Fraud detection algorithms in the insurance industry
Element AI Element AI
August 6 4 min

Fraud detection algorithms in the insurance industry

As long as there has been insurance, there have been insurance fraudsters trying to exploit the industry by making false or inflated claims and profiting from the pay-outs. And apparently the problem is growing, which means there is an increasing negative impact on insurers’ profits – as well as customers’ premiums, which must inevitably share some of the financial fallout. But businesses are now fighting back using new technology: fraud detection algorithms.

The digital detective

Fraud detection is like any other kind of detective work. Using your knowledge of what legitimate claims look like versus fraudulent ones, you’re able to discern a suspicious claim. Then you can gather further information, analyse it and make your decision.

In the world of technology and mathematics, this kind of work is referred to as data analytics. And, because artificial intelligence can process vast quantities of data quickly, with a great degree of sophistication, it’s a perfect assistant for the job. It’s able to quickly and precisely analyse and compare vast datasets, notice patterns in fraudulent claims and spot red flags, marking them out for human investigators. AI can do all this using its fraud detection algorithms.

Spotting the red flags via a fraud detection algorithm

A fraud detection algorithm uses many of the same warning signs to spot a suspicious claim as a human worker does, but it is able to leverage far more information at a faster rate - making judgements based on datasets that are simply too large for humans to work with.

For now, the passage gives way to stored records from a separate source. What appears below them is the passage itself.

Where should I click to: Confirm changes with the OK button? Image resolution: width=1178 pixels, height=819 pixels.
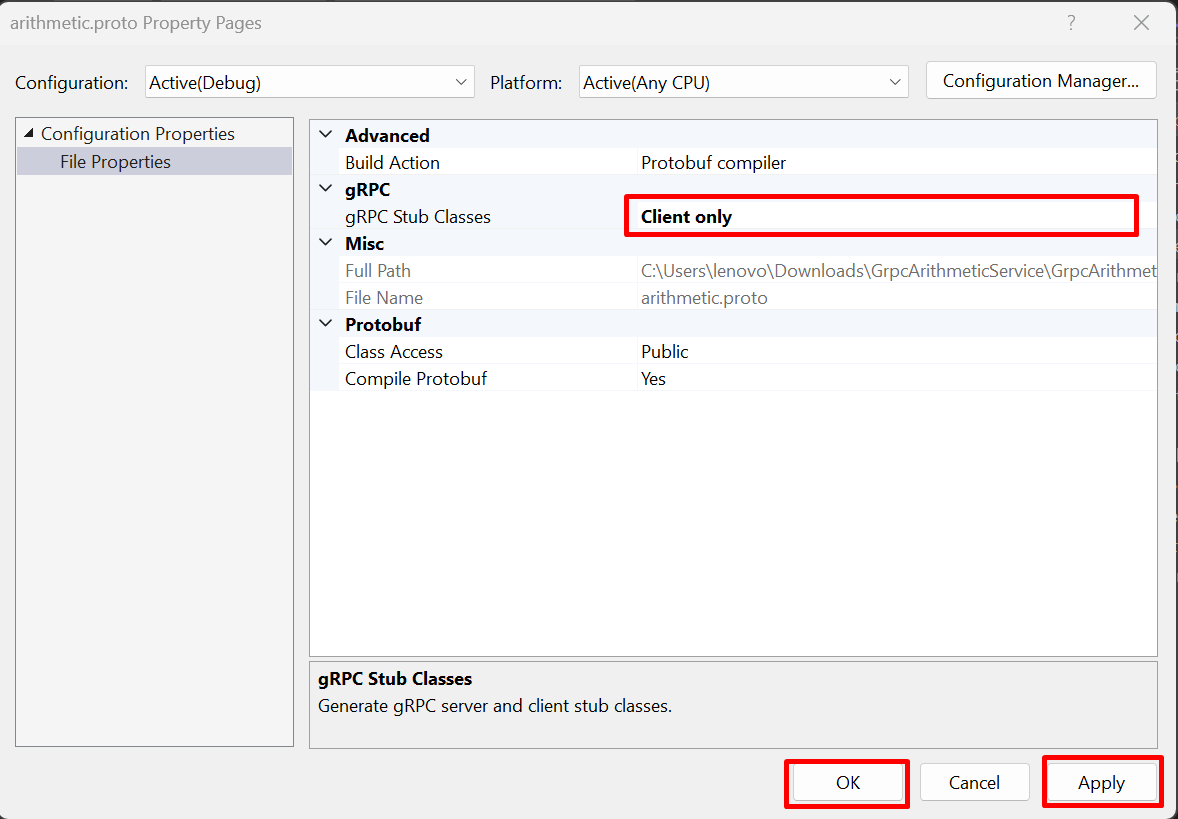tap(846, 782)
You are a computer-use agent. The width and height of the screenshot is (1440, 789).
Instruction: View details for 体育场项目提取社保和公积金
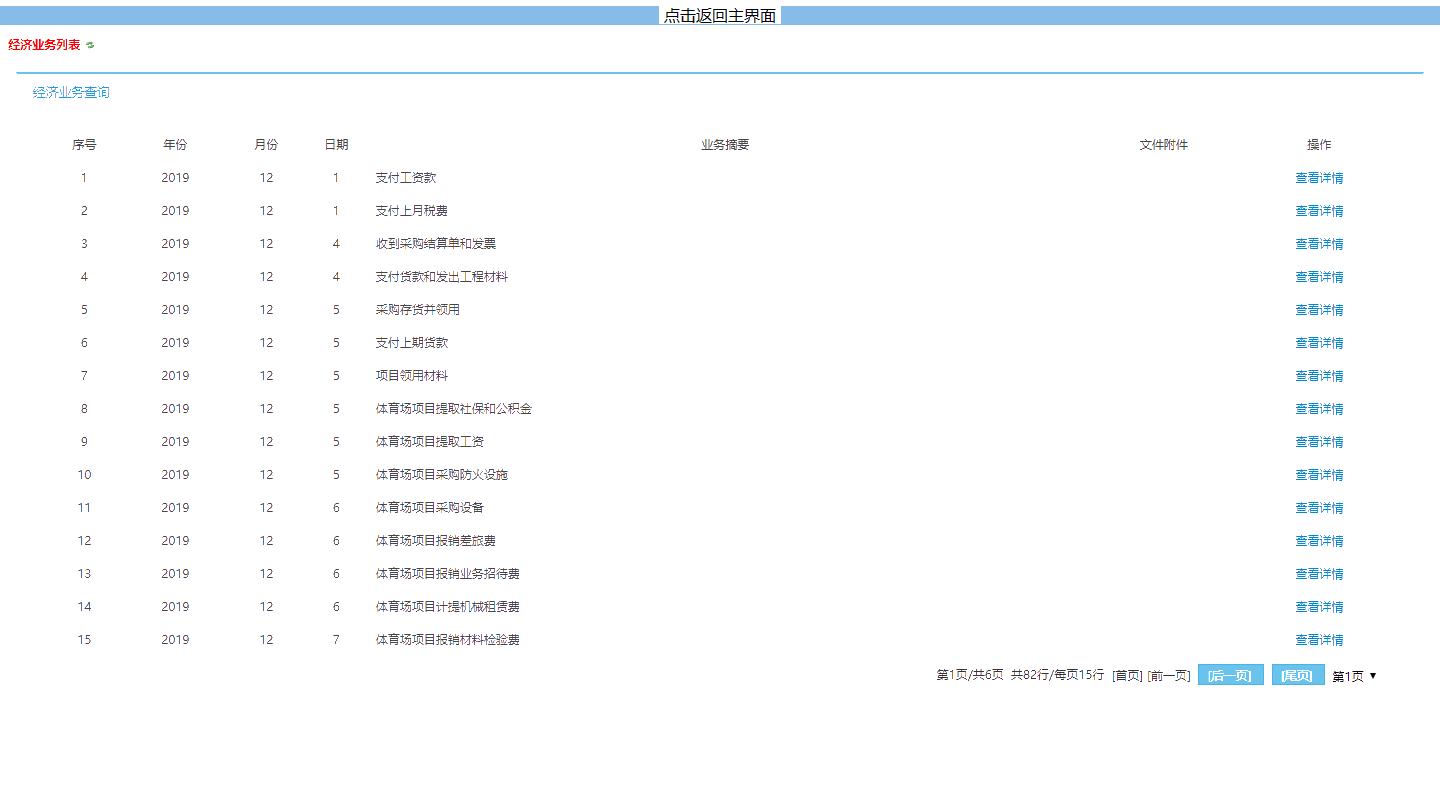[1319, 409]
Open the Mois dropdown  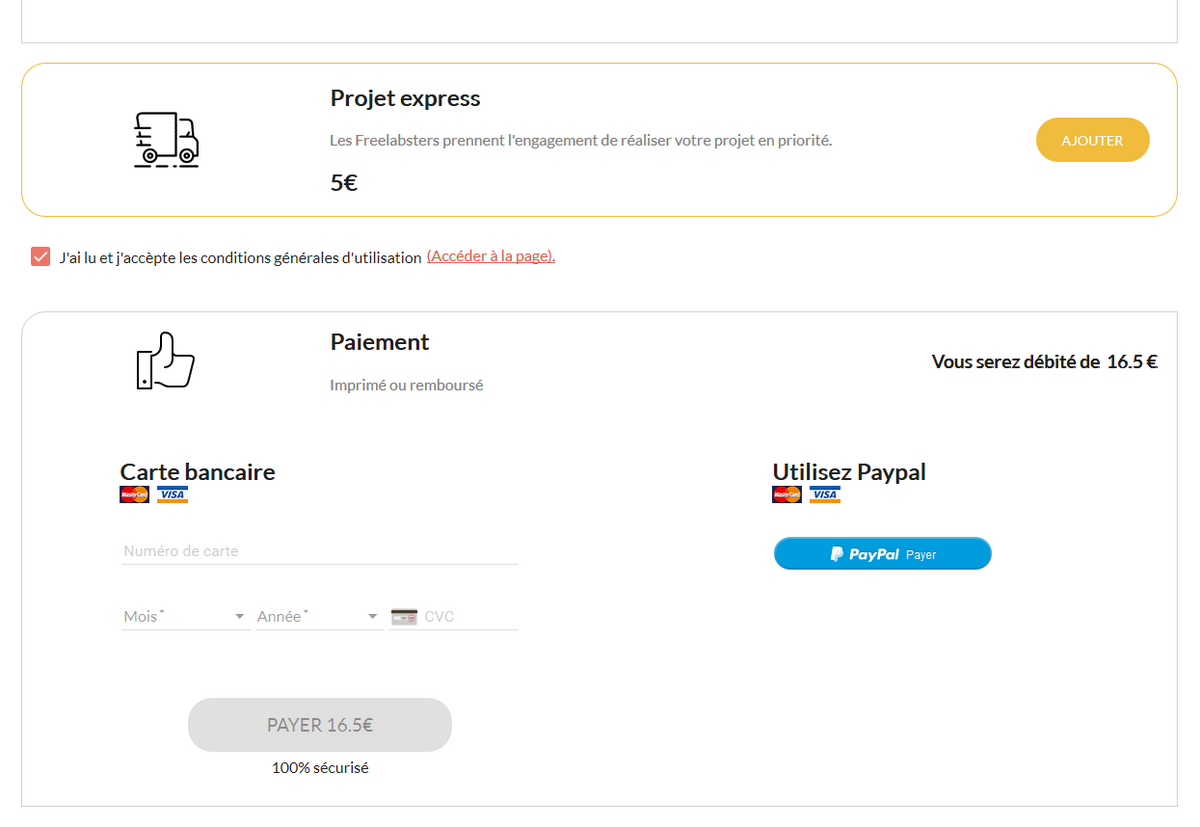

Here are some of the key areas to find red flags in a claim:

  • Referral to the Special Investigations Unit (SIU). If past claims from a customer have been referred to the SIU, which is the insurer’s fraud investigation department, the AI will spot patterns in the circumstances of these referrals – for instance, suspicious coincidences in the details of the claims. Multiple incidences of referral, along with any recurring characteristics, will be flagged for investigators.
  • Previous denied claims. Once again, advanced pattern recognition is used to analyse any prior claims from a customer that have been denied, find the similarities and flag a possible pattern of fraudulent activity. A data mining technique called cluster analysis discerns high-frequency clusters of denied claims around particular account holders, addresses, phone numbers, email addresses and more.
  • Claimant’s network of associations. As in many criminal enterprises, fraudsters often operate in groups. If a person or group, previously suspected of suspicious activity, appears in relation to new claim in any capacity, AI will automatically recognise them and trigger a red flag.
  • Text mining. In the above examples, the algorithm works with “structured” data – data that’s been pre-categorized, so the AI immediately knows what it is and how to deal with it. However, text-mining deals with raw, unstructured text data, applying techniques such as natural language processing and decision logic to look for facts and relationships. Intelligence sources for analysis can range from digital claims reports and correspondence to handwritten documents and even phone call audio transcribed via voice recognition.

A rapidly expanding field

According to a 2019 study, the insurance fraud detection market will be worth as much as $7.9 billion (US) by 2024. This comes as a direct result of insurers’ growing adoption of cloud services and the increasing amount, availability and usefulness of cloud-based data for their fraud investigations.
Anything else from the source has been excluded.